In addition to ACC, the other institutions are:

Arizona State University

California State University Channel Islands

El Paso Community College

Florida International University

Grand Valley State University

South Texas College

University of Arizona

University of Texas El Paso

Excelencia’s Santiago adds that the seal, which will be awarded annually, is not a ranking, but rather part of the organization’s mission of increasing the number of Latinos who receive a college degree and are prepared for the workforce of the future.

While the Latino population is among the fastest-growing in the United States, Hispanics still lag behind in college completion, with 22 percent of Latino adults earning an associate degree or higher, compared to 39 percent of the general population. Latinos also earn less over a lifetime, an issue that Excelencia calls the “equity gap.”

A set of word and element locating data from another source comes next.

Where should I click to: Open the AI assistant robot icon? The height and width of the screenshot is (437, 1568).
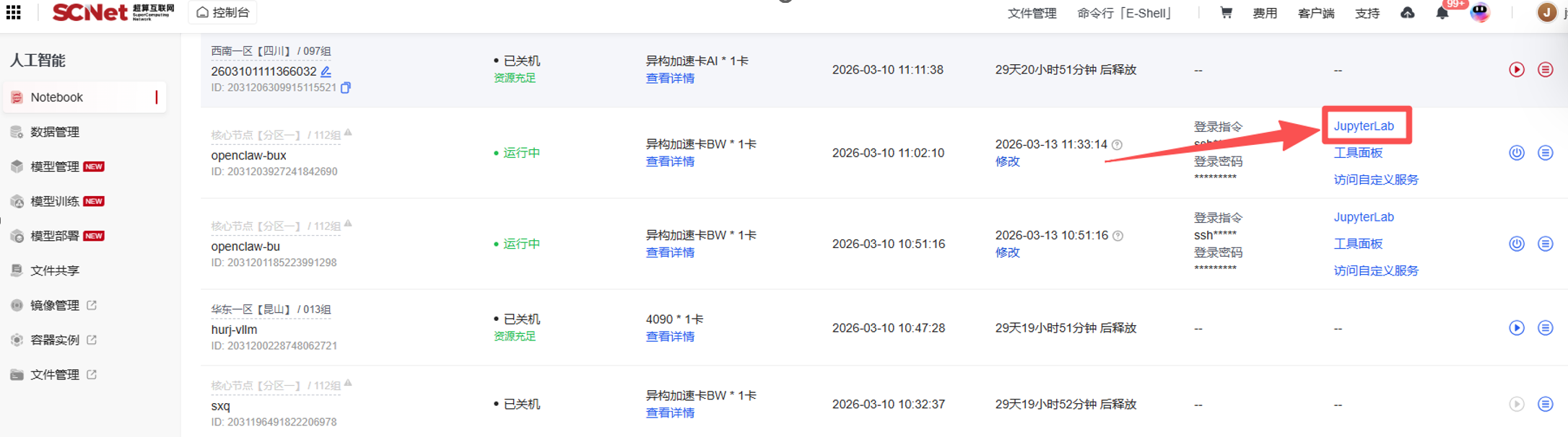1480,12
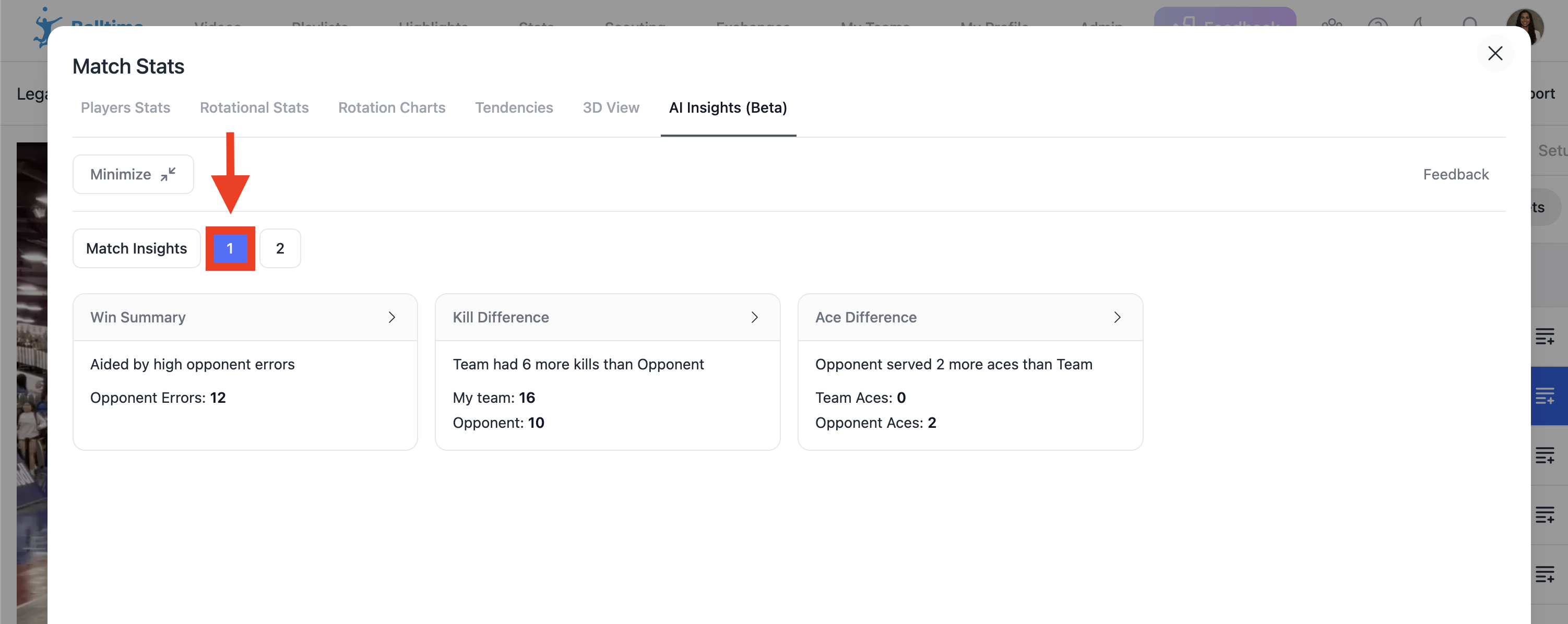Click the Feedback link in the dialog
Screen dimensions: 1568x624
point(1455,175)
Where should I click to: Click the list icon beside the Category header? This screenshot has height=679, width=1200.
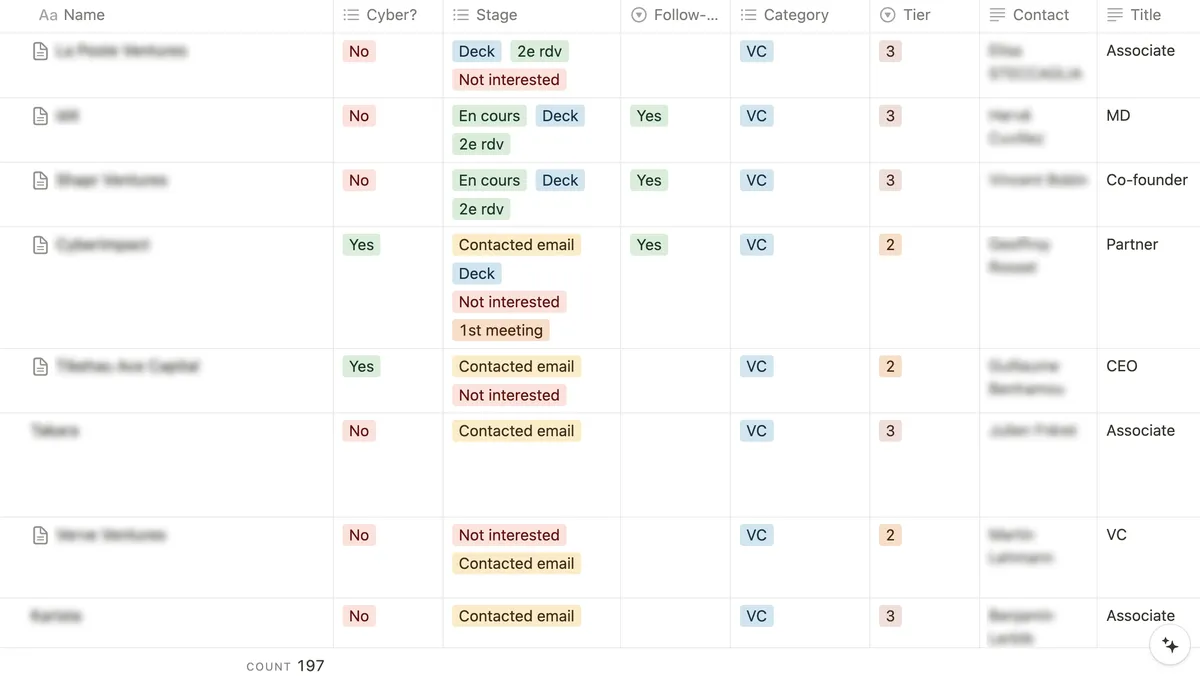[747, 14]
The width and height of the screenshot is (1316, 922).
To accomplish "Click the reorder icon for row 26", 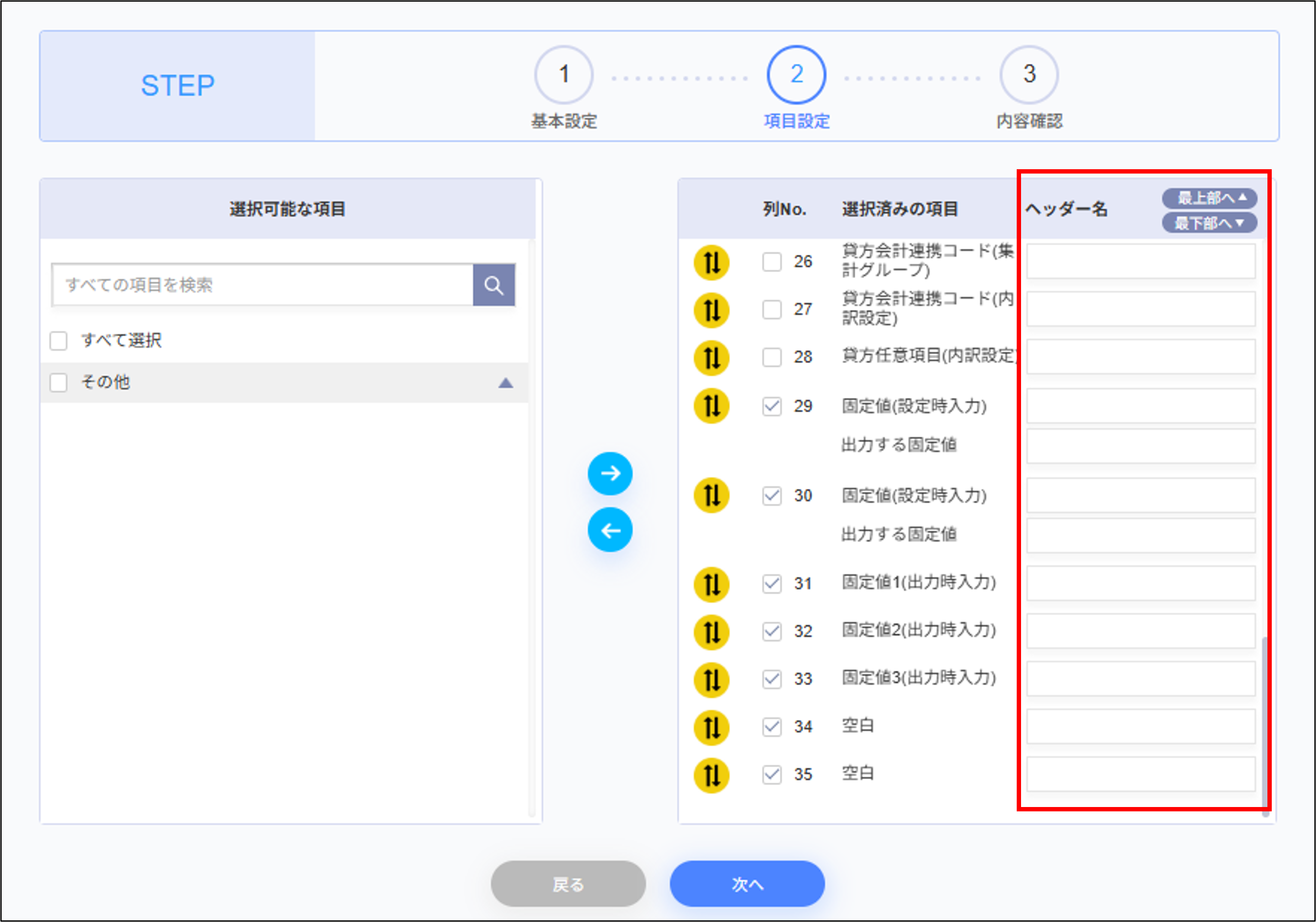I will coord(711,262).
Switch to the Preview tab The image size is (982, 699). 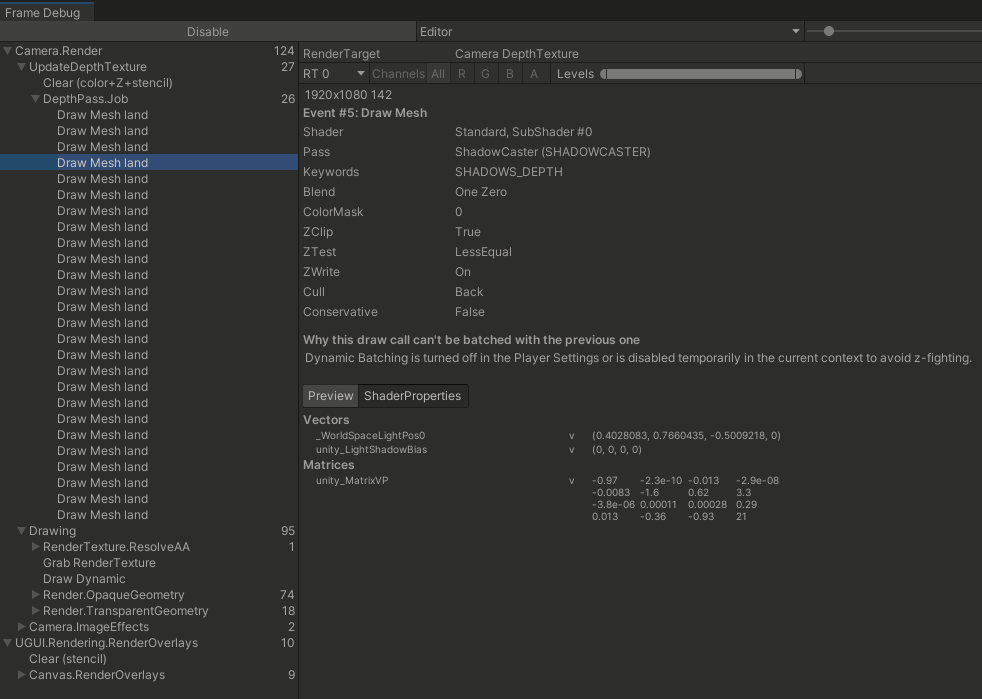pos(330,396)
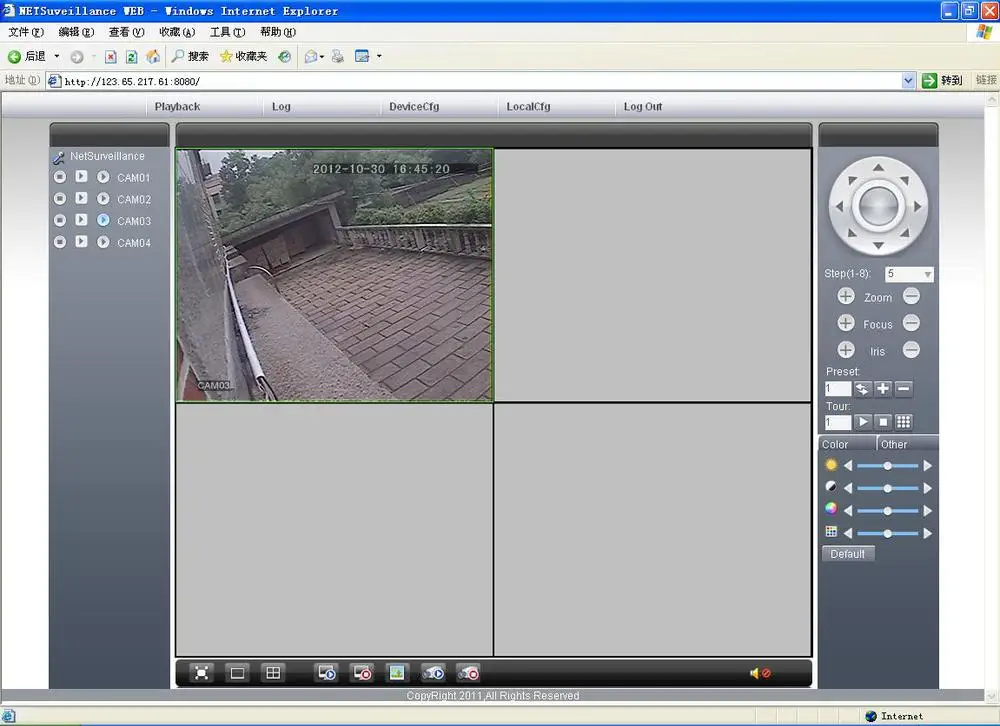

Though the percentage of Latino students enrolling in college has increased drastically in recent years, the key is for them to graduate, say experts like Santiago.

“Having a higher education is vital to succeed in today’s global economy,” Santiago said. “If institutions aren’t effectively serving our Latino students, we lose a vital source of talent for our workforce and civic leadership. Institutions that strive for and most particularly those that earn the Seal, have demonstrated their capacity to grow our country’s highly skilled workforce and develop leaders — in other words, these institutions are ensuring America’s future.”